» WORK REQUEST 1: What other name for DHEA does the DHEA article give?
» WORK REQUEST 2: Why does the DHEA article say pregnenolone is sometimes called "the master hormone"? Answer in one to three sentences.
» WORK REQUEST 3: What are the main points of the DHEA article? Summarize it in three sentences.

DHEA is the most abundant steroid hormone in the human body and is involved in the synthesis of testosterone, estrogen, progesterone, and corticosterone.
What is DHEA?
DHEA is short for Dehydroepiandrosterone and also known as androstenolone. This metabolite plays a vital role in the maintenance of hormonal balance and youthful vitality.
The human body derives DHEA from cholesterol via two enzymatic reactions. First, cholesterol is converted into pregnenolone, which is sometimes referred to as “the master hormone” due to its role as a precursor to the hormonal cascade that eventually gives rise to the primary sex hormones testosterone and estrogen. Next, pregnenolone is converted into DHEA (Traish 2011; Samaras 2013; Savineau 2013).
DHEA acts similar to a reservoir to the other hormones, therefore DHEA supplementation cannot take the place of testosterone or estrogen replacement hormonal plans. Of most interest is the inflammatory modulation properties of DHEA, since the inflammatory process is a driving force of many chronic diseases
A series of studies have shown that reduced levels of DHEA-S are linked with some underlying age-associated disease states, including cognitive decline, cardiovascular disease, bone loss, cancer, depression, sexual dysfunction, and various inflammatory disorders (Samaras 2013; Traish 2011; Savineau 2013; Dong 2012; Zaluska 2009; Labrie 2009; Straub 2000; Krysiak 2008; Lopez-Marure 2011). The key term here is “linked” as there are likely many contributing factors and DHEA may only be one of them.
DHEA and Blood Sugar
When you have an elevated level of sugar molecules in your blood, they have a tendency to bond with other proteins in a formation called glycation and bombard the interior lining of blood vessels somewhat like a being in the middle of desert, naked, during a sandstorm. These glycation end-products (AGEs) can also be formed outside of the body, but for the purposes of this article we will restrict the discussion to those formed within the body. Glycation makes cells stiffer, less pliable and more subject to premature aging and damage.

» Records from a data source:
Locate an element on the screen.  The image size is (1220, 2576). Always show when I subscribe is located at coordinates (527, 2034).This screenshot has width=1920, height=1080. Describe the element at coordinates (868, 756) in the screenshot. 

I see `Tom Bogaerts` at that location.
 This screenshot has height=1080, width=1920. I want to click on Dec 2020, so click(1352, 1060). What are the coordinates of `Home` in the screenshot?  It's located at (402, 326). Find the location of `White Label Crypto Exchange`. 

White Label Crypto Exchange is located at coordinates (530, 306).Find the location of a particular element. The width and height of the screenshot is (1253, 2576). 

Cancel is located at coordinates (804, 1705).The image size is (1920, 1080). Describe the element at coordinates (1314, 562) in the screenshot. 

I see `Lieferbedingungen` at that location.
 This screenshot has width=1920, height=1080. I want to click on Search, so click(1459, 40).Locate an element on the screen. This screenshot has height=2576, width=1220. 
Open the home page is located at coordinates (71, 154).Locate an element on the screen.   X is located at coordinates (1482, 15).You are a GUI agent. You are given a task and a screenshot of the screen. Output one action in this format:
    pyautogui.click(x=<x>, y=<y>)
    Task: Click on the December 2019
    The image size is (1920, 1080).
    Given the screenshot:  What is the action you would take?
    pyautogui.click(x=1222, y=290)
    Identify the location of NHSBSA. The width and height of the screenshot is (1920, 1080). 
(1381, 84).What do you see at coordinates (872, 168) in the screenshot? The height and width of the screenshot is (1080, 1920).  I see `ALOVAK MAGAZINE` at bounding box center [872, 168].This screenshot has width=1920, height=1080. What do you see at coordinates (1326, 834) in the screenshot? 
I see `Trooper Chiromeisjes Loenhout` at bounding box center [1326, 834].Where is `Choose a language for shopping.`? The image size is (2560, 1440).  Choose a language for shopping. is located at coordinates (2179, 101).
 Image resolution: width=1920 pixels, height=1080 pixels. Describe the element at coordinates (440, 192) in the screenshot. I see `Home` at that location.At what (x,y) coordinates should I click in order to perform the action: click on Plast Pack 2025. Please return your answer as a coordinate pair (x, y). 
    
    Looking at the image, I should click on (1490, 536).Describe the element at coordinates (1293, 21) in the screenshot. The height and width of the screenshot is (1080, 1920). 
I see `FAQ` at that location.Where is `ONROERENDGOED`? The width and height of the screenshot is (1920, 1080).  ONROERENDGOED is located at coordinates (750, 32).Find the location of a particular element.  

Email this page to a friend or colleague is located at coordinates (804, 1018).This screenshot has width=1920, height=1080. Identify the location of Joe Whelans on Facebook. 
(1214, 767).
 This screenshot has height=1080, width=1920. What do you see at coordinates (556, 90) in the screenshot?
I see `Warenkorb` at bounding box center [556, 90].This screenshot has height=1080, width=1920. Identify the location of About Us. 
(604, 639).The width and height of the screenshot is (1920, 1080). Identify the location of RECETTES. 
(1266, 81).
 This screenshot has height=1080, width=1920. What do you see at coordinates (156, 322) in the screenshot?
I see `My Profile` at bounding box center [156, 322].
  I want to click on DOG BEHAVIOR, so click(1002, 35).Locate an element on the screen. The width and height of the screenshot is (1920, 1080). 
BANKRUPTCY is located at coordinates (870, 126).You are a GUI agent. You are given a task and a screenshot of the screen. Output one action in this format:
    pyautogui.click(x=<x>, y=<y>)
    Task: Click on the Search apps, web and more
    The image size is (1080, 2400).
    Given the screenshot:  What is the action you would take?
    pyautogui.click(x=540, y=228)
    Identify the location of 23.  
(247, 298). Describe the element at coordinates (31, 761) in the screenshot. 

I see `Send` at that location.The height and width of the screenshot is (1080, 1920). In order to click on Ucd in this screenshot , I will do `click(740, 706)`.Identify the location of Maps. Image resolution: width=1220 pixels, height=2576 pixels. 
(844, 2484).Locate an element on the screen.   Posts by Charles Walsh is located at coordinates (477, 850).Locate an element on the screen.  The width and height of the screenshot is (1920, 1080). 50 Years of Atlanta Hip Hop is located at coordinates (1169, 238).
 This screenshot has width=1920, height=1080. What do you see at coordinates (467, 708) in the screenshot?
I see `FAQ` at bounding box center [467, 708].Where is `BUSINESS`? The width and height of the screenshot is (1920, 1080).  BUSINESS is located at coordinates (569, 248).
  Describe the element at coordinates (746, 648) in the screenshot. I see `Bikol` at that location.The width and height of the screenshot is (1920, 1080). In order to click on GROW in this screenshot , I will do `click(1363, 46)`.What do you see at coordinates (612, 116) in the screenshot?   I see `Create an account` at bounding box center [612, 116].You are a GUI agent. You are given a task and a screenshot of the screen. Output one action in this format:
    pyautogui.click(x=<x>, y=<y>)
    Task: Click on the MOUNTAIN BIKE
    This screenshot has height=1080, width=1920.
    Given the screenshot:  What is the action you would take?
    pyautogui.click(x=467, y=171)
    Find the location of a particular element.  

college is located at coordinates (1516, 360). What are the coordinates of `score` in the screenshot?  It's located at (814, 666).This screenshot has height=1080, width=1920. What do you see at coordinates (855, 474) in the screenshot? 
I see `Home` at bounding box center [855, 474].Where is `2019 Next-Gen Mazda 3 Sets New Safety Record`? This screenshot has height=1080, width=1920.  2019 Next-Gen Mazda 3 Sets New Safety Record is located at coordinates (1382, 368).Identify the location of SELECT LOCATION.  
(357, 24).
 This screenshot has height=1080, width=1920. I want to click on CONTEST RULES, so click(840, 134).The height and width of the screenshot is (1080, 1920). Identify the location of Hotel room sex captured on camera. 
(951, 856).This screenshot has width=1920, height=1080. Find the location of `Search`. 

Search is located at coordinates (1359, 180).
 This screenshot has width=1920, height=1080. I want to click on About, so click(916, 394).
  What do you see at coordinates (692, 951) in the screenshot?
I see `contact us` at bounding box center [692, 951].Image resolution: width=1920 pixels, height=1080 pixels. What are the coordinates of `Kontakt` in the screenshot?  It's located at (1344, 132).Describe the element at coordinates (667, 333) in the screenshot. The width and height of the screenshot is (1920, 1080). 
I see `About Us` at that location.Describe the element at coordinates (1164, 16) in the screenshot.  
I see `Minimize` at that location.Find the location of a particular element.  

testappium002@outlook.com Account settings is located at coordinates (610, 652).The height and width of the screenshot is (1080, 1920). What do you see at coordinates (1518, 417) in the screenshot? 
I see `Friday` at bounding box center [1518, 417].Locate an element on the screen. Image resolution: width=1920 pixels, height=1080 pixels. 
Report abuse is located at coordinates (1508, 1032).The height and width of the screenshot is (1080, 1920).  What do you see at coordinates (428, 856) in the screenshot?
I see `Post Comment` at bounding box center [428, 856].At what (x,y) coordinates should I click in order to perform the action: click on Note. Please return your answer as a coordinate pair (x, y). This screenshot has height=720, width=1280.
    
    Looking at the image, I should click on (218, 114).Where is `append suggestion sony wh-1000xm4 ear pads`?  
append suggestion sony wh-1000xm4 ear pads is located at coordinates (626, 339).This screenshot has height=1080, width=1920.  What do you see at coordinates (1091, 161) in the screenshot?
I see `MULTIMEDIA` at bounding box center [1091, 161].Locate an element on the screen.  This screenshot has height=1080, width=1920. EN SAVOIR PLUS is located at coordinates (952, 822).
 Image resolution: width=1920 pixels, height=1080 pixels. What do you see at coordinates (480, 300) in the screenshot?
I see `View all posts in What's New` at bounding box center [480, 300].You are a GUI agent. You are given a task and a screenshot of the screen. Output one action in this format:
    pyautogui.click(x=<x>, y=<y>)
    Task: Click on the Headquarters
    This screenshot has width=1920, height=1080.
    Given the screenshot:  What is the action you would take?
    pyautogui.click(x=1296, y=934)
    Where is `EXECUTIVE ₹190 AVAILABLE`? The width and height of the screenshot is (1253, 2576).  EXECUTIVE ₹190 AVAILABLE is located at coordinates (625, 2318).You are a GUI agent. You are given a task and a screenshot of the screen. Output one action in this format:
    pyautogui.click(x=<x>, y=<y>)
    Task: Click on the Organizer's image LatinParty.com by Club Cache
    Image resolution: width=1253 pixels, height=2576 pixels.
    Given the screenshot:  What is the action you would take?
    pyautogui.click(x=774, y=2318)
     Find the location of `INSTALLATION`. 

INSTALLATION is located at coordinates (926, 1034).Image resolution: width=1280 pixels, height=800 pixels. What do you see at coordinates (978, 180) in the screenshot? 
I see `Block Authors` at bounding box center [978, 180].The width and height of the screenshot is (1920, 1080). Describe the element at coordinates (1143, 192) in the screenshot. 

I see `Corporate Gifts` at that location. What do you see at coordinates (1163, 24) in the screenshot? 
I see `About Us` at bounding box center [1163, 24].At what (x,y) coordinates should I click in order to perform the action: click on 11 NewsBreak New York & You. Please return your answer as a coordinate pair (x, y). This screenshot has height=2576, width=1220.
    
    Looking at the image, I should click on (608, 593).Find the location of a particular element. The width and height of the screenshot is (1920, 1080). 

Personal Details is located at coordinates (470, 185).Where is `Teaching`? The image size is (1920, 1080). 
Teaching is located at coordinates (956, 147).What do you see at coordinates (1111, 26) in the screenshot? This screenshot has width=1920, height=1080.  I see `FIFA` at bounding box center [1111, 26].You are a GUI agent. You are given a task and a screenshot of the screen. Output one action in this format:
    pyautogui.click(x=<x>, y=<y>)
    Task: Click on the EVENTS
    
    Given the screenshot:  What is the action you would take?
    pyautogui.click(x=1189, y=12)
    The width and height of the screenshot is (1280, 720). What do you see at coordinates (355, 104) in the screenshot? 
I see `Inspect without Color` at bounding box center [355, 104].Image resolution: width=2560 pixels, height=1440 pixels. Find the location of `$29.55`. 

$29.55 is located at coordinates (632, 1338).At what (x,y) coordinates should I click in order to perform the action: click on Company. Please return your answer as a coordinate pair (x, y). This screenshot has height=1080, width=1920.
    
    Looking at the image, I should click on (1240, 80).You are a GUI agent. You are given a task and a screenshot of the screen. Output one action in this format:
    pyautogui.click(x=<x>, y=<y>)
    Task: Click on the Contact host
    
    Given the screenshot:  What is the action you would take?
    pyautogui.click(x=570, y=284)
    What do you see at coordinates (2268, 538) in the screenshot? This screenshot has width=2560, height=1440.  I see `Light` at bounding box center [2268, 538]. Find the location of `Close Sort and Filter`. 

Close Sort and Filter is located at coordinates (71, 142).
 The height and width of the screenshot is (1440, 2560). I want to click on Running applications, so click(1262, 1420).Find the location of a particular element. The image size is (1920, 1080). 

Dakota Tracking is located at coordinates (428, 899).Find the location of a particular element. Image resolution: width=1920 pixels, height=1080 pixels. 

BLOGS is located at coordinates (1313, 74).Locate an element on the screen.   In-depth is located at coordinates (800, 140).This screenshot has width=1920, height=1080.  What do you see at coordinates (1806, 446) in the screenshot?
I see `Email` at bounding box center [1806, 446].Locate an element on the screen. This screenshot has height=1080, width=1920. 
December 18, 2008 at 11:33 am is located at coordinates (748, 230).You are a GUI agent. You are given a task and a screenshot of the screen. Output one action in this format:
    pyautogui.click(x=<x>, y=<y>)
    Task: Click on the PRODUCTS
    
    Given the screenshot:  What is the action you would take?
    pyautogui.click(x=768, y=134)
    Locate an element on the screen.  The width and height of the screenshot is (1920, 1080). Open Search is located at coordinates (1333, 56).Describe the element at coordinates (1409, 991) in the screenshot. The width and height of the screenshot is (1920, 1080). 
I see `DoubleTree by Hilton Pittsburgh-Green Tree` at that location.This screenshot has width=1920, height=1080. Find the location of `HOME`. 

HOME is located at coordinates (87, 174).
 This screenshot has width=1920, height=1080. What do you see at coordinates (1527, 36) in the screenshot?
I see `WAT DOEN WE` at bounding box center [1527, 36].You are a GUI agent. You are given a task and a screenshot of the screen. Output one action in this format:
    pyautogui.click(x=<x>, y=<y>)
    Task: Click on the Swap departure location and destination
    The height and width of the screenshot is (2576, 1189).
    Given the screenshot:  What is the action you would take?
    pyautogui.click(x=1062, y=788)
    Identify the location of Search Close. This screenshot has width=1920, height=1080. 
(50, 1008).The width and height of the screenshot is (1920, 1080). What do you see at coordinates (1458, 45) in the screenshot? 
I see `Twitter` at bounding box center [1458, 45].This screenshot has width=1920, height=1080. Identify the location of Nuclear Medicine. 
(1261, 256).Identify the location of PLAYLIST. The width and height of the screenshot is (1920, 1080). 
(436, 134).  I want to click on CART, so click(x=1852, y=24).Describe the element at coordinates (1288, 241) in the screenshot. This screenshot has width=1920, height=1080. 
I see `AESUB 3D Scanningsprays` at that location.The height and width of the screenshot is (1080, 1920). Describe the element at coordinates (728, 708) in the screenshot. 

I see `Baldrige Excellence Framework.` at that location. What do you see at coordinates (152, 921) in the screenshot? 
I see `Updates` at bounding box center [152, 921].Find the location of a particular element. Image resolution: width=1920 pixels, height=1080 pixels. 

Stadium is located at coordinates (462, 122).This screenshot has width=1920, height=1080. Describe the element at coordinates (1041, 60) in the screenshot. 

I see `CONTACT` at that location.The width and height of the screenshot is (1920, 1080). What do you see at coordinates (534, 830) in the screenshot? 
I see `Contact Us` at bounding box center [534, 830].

» WRITTEN ANSWER 1: Androstenolone.

» WRITTEN ANSWER 2: Pregnenolone is called "the master hormone" because it is a precursor to the hormonal cascade that eventually gives rise to the primary sex hormones testosterone and estrogen.

» WRITTEN ANSWER 3: DHEA is the most abundant steroid hormone in the human body and is involved in making testosterone, estrogen, progesterone, and corticosterone. The body derives it from cholesterol, which is first converted into pregnenolone and then into DHEA. Studies have linked reduced DHEA-S levels to age-associated conditions such as cognitive decline and cardiovascular disease, although DHEA may be only one of many contributing factors.